Ramón es muy aficionado a la caza, y aprovecha cualquier rato libre para desmontar el arma y pasarle un trapo a las piezas. Yo creo que no es sólo una costumbre de cazador cuidadoso, sino un motivo de ensimismamiento, como lo es para otros ordenar las piezas de un puzzle o hacer solitarios con una baraja.
Marcelo se acercó en dos zancadas a Ramón y le interpeló con tono seco y agresivo:
—¿Se puede saber qué demonios estás haciendo?
—Estoy limpiando un poco la escopeta —dijo Ramón, que no se había percatado de la actitud de nuestro hermano mayor.
Marcelo agarró los cañones y se los quitó con gesto violento.
—¿Por qué me provocas? —preguntó Marcelo, y fue alzando la voz cada vez más—. ¿Por qué no me dejas que lo olvide?
—Pero ¿se puede saber qué te pasa?
—¡Alguien la había dejado cargada! —gritaba Marcelo—. ¡Yo no quise hacerlo!
Ramón y yo contemplábamos atónitos aquel estallido nervioso. Mis hijos habían dejado de jugar y hasta el perro levantó la cabeza y sacudió las orejas con sobresalto. Desde la cocina llegaron mi padre y mi madre, y nos miraban estupefactos. Marcelo se dirigió entonces a ellos, y su tono era desquiciado, como si lo que decía fuese la primera y desesperada confesión de un terrible secreto.
—¡Yo estaba sentado en el sofá, como Ramón, y ella estaba sentada en el sillón de enfrente! ¡Apunté hacia ella en broma, por juego!

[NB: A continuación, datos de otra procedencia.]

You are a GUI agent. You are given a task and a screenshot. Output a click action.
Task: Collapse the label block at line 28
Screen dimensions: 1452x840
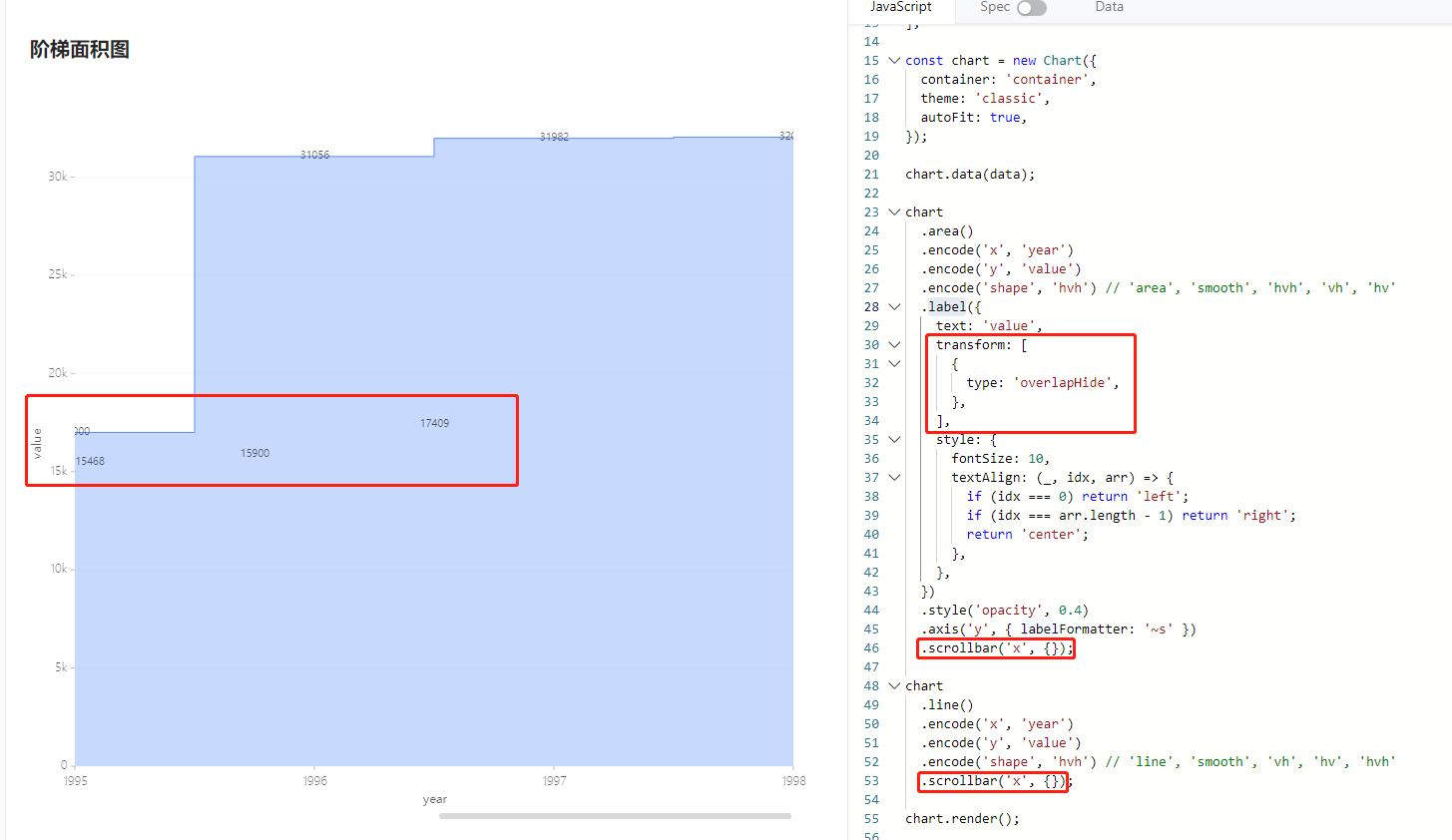click(x=893, y=306)
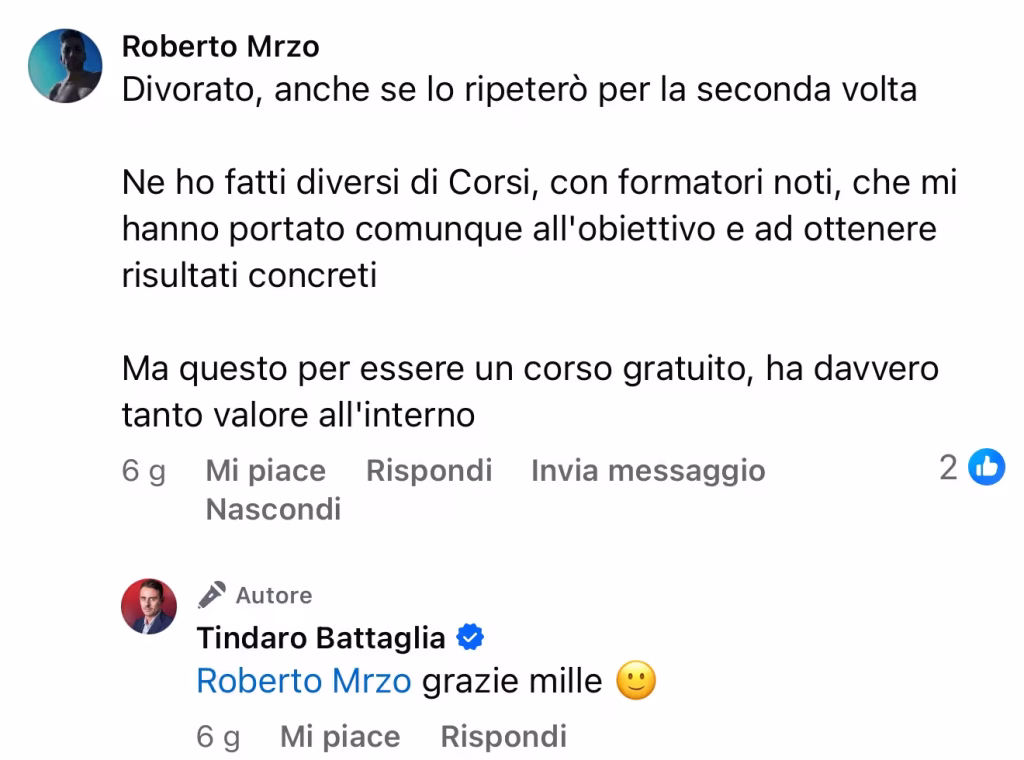Open the Tindaro Battaglia author name
The height and width of the screenshot is (760, 1024).
click(x=321, y=638)
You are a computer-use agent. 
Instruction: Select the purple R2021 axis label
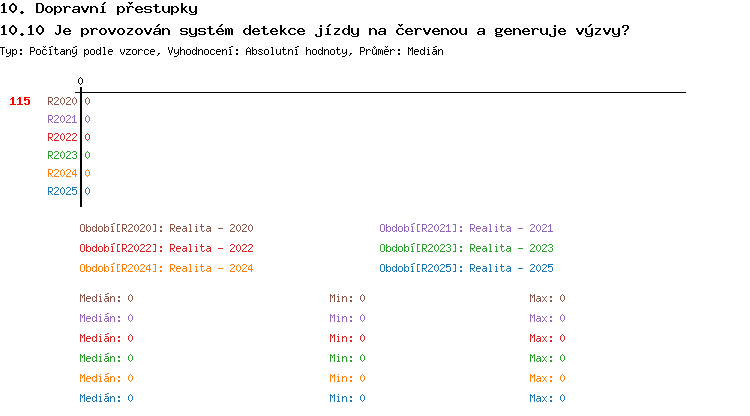(62, 119)
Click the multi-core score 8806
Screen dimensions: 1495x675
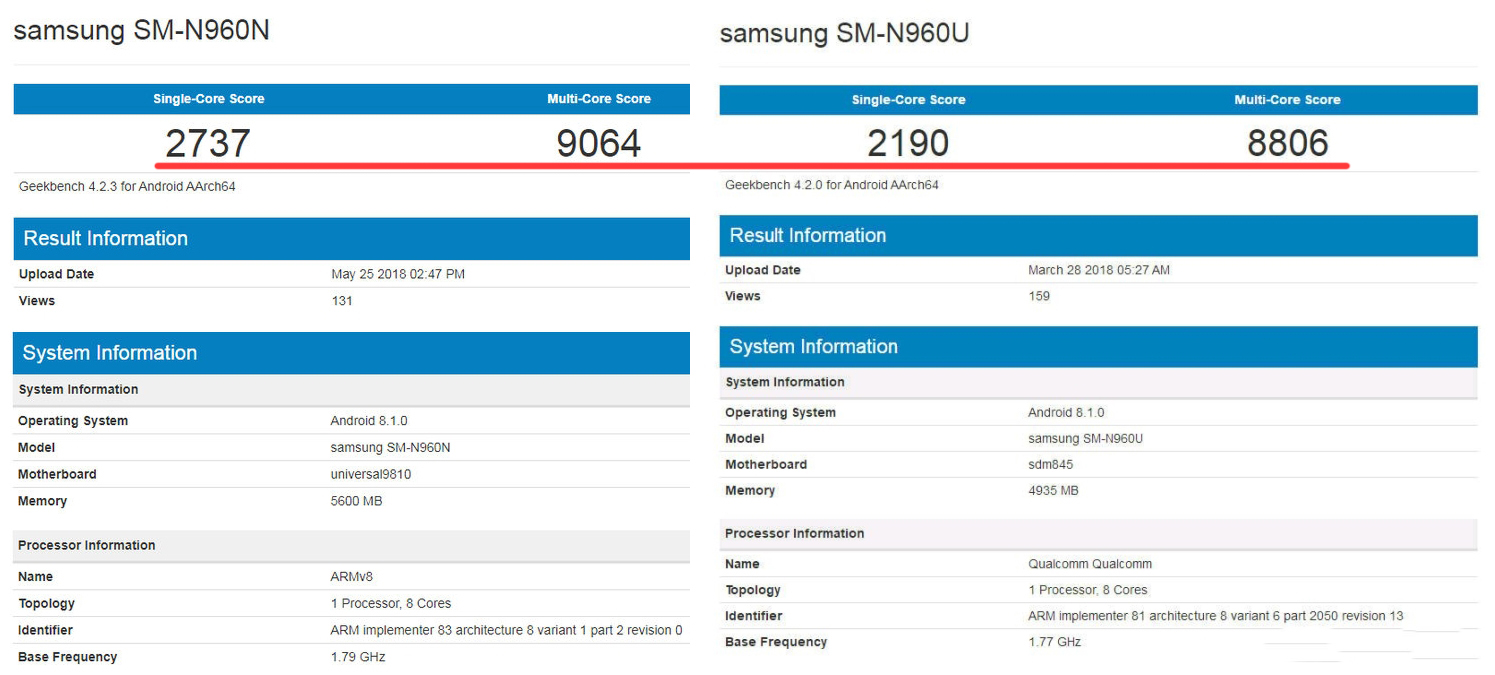1287,142
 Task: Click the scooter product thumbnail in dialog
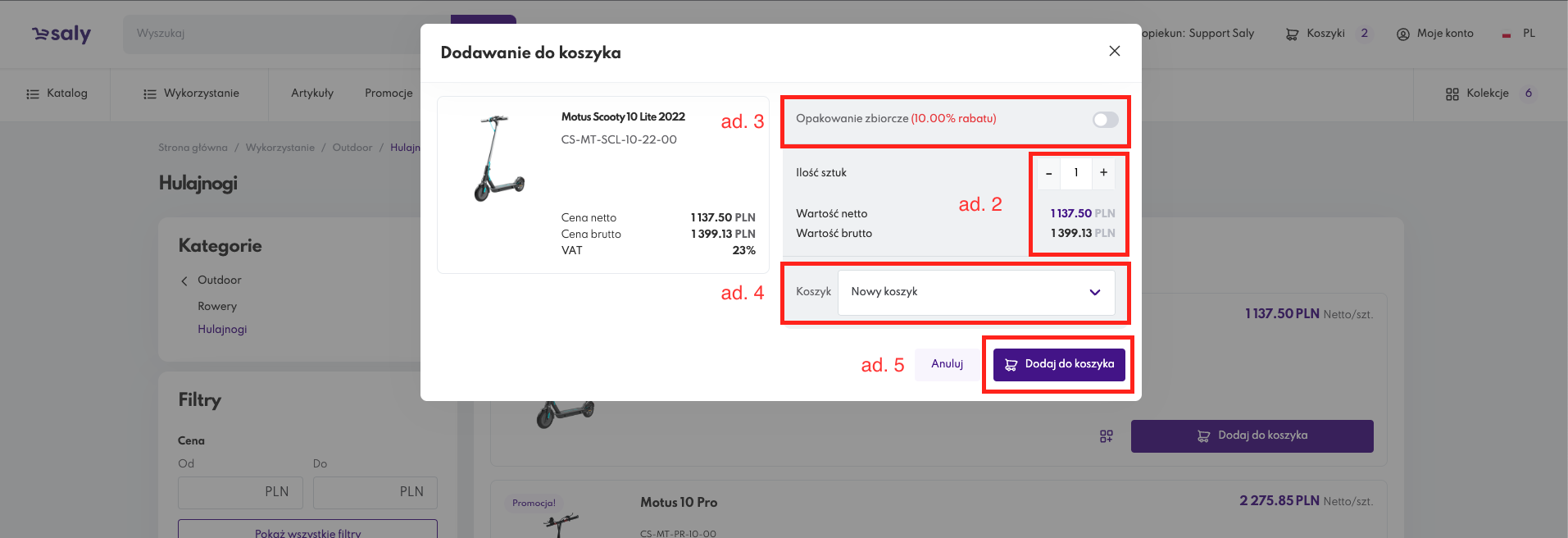coord(498,159)
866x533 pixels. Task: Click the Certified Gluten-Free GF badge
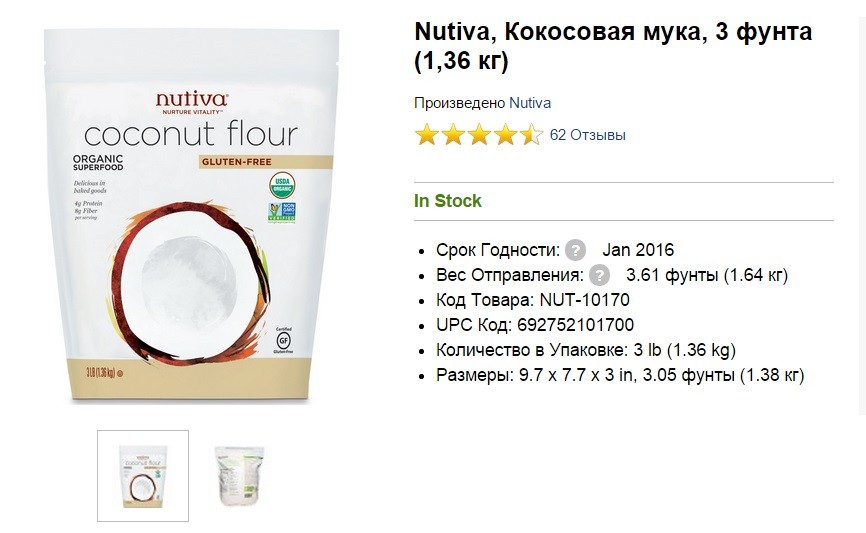tap(283, 340)
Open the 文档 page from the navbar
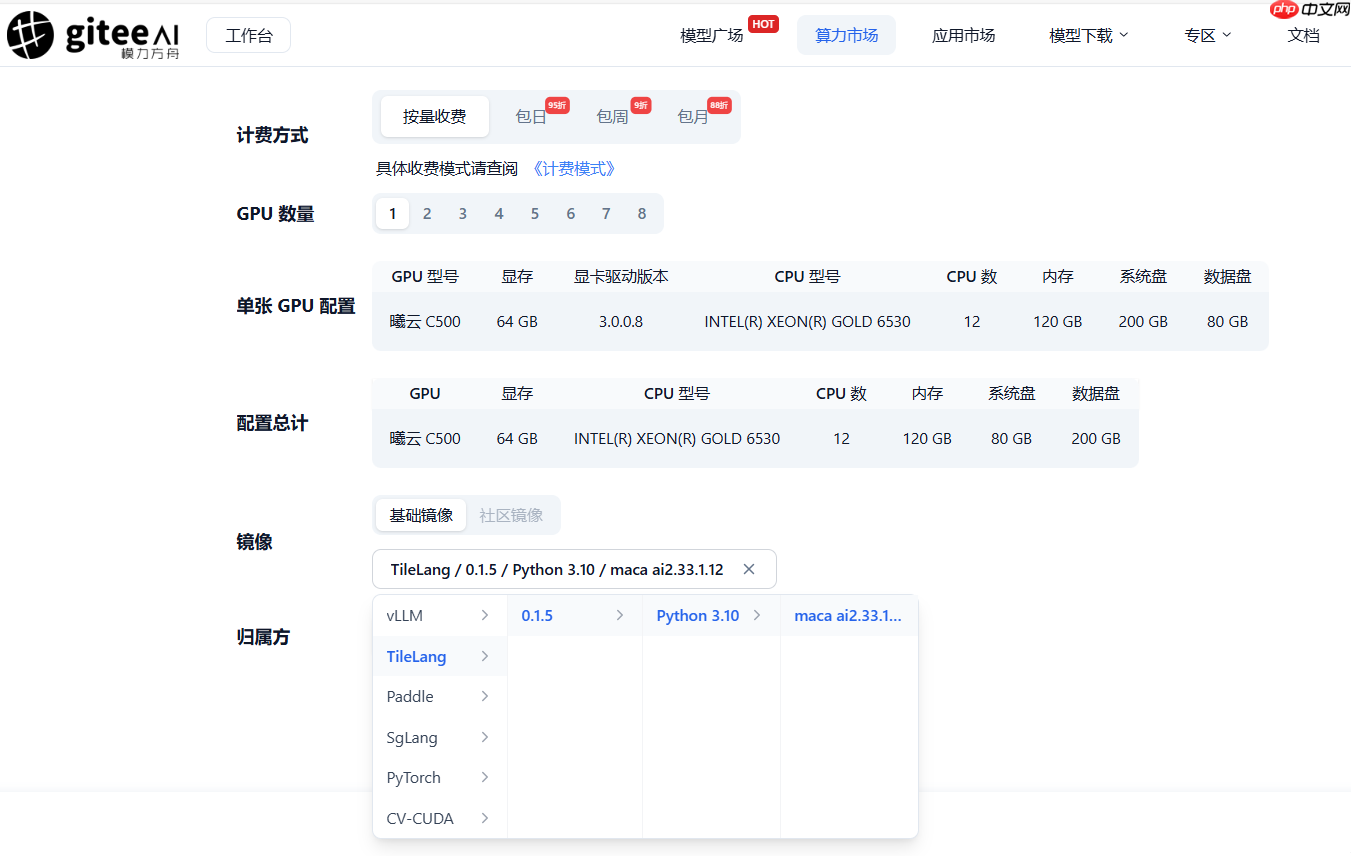The height and width of the screenshot is (856, 1351). 1303,34
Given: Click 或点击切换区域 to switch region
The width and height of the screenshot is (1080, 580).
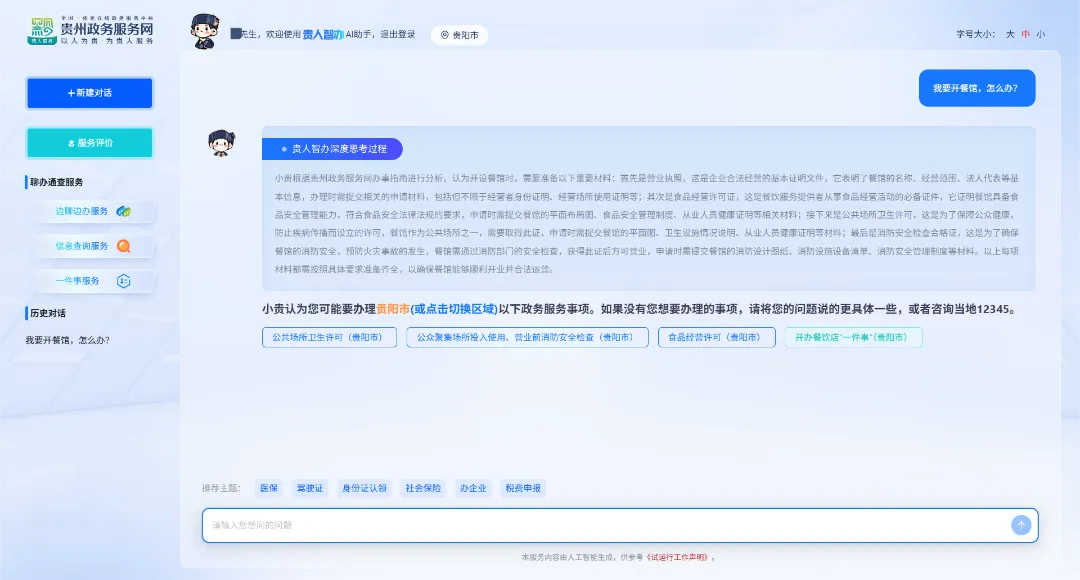Looking at the screenshot, I should (x=454, y=309).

—Hijo, tranquilízate —le pidió mi madre, y se abrazó a él.
Mi mujer había llegado también y me miraba, asustada.
—¡Cómo iba yo a querer matar a Emilina! ¡Cómo iba yo a querer matar a nuestra hermana!
Soltó el cañón y se dejó caer en el sofá, junto a Ramón. Permaneció otra vez con la cara entre las manos mucho tiempo, y todos le mirábamos sin comprender, horrorizados ante aquella alucinación suya que había introducido en nuestra familia los fantasmas imaginarios de un miembro más y de una terrible tragedia.
Se fue sosegando. Al rato, puso los ojos en la televisión. Mis padres y mi mujer volvieron a sus afanes, y los niños a sus juegos. Ramón recogió las piezas de la escopeta, y yo intentaba recuperar la tranquilidad hojeando una revista.
Por fin mis padres y mi mujer terminaron sus tareas en la cocina, y al entrar en la sala encendieron todas las luces, sobresaltándonos. Mi madre se sentó al lado de Marcelo, le cogió una mano y se la acariciaba con las suyas, mientras le preguntaba si se encontraba bien, y él sacudía afirmativamente la cabeza. Por primera vez desde su regreso, vi en sus labios una sonrisa.
Luego se fue a su habitación, y los demás nos pusimos a armar la mesa y a sacar los platos, los vasos y los cubiertos buenos. Cuando estuvo todo listo, mi padre abrió una botella de jerez, para el aperitivo. Marcelo no había vuelto de su cuarto y subí a avisarle, imaginando que acaso lo iba a encontrar dormido, pero no estaba. Tampoco estaba su maleta. Se había marchado, y aunque salimos en su busca, y dimos muchas vueltas, no pudimos encontrarlo.
Han pasado otros quince años y no hemos vuelto a saber nada de él. Ojalá su memoria deje de ponerle trampas, y le permita recorrer algún día el verdadero camino de vuelta.